Problem to work on - Report each line from the data below that holds the word "before".

Available records -
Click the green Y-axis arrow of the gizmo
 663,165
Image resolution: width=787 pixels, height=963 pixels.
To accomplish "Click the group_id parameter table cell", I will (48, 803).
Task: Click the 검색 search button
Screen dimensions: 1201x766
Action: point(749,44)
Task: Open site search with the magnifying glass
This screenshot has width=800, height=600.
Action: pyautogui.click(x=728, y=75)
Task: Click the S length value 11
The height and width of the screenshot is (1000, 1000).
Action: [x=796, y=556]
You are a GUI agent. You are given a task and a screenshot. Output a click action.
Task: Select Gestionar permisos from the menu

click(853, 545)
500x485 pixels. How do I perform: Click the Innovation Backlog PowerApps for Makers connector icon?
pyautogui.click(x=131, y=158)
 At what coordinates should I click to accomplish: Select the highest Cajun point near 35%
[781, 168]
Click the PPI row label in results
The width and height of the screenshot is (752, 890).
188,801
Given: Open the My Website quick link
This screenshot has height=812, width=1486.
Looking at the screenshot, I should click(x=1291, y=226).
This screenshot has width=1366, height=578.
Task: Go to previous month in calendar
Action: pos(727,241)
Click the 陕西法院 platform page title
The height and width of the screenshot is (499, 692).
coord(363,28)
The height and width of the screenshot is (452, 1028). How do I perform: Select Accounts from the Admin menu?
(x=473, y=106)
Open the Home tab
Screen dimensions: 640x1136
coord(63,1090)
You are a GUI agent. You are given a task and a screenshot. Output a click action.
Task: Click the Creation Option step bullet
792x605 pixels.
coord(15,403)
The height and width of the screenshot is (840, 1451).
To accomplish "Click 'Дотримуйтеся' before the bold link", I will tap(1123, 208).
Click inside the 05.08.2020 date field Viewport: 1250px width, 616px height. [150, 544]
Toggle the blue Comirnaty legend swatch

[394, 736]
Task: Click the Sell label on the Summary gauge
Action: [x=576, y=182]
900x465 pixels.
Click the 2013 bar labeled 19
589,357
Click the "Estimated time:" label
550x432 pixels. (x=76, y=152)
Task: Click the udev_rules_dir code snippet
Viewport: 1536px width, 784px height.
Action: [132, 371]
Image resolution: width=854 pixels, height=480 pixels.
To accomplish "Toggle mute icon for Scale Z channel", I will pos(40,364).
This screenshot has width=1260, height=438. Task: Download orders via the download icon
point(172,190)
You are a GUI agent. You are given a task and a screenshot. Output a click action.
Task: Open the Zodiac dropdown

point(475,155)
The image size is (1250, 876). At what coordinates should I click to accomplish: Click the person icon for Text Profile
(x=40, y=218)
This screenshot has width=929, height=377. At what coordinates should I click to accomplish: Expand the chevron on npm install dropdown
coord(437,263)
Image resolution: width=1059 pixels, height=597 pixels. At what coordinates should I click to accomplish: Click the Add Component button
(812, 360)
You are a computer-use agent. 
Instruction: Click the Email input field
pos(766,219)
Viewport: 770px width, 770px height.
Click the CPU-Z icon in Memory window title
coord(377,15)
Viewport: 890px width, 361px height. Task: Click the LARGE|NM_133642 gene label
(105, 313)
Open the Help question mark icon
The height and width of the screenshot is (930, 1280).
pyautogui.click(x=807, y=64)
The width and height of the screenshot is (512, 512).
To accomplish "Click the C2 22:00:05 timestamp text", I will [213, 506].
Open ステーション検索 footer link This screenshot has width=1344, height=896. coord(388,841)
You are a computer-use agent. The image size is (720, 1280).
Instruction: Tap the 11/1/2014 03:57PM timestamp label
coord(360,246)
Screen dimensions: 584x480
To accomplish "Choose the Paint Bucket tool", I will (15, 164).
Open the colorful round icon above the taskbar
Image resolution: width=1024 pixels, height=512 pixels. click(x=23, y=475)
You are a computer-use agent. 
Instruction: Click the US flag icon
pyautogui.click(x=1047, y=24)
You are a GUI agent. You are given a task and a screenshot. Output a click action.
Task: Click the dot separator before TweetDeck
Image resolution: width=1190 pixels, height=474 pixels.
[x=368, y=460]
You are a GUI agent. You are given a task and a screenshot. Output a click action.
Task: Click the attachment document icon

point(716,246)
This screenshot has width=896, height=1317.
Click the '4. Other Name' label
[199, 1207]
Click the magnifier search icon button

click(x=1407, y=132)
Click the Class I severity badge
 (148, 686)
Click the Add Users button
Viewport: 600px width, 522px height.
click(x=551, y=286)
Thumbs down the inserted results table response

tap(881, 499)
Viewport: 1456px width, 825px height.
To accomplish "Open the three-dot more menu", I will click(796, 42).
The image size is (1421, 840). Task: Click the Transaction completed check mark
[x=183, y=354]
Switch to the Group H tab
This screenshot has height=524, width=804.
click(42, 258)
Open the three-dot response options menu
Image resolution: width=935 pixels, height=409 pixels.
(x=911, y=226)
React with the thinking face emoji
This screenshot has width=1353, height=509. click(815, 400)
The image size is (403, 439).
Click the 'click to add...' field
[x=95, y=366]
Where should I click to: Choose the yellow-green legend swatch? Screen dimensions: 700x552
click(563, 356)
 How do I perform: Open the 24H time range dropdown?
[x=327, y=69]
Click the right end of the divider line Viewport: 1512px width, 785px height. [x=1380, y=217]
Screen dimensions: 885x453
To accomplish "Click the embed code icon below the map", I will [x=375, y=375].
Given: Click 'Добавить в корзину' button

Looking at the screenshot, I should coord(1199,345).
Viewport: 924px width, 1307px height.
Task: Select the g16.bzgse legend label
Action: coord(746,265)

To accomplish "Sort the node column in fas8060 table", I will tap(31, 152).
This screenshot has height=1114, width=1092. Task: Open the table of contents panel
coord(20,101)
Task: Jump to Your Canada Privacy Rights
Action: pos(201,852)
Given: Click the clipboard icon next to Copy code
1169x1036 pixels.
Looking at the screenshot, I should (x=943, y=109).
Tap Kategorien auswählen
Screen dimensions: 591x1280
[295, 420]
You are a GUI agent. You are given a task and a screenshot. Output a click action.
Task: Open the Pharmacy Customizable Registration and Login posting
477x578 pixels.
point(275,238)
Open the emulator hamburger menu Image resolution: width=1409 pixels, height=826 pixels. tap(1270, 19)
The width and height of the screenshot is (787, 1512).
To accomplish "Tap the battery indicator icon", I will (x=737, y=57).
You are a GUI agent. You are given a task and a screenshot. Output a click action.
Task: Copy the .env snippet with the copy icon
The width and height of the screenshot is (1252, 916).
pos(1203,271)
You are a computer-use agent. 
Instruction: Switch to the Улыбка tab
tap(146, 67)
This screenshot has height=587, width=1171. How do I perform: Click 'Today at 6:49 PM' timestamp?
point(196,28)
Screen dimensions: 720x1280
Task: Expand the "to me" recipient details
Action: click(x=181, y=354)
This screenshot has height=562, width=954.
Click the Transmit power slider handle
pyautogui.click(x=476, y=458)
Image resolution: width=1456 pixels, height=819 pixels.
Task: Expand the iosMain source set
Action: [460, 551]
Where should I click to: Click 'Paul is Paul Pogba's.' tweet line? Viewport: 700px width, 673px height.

Exercise solution -
To accomplish "Click 'Дотримуйтеся' before the bold link", I will tap(1123, 208).
Task: Click the dot separator before TweetDeck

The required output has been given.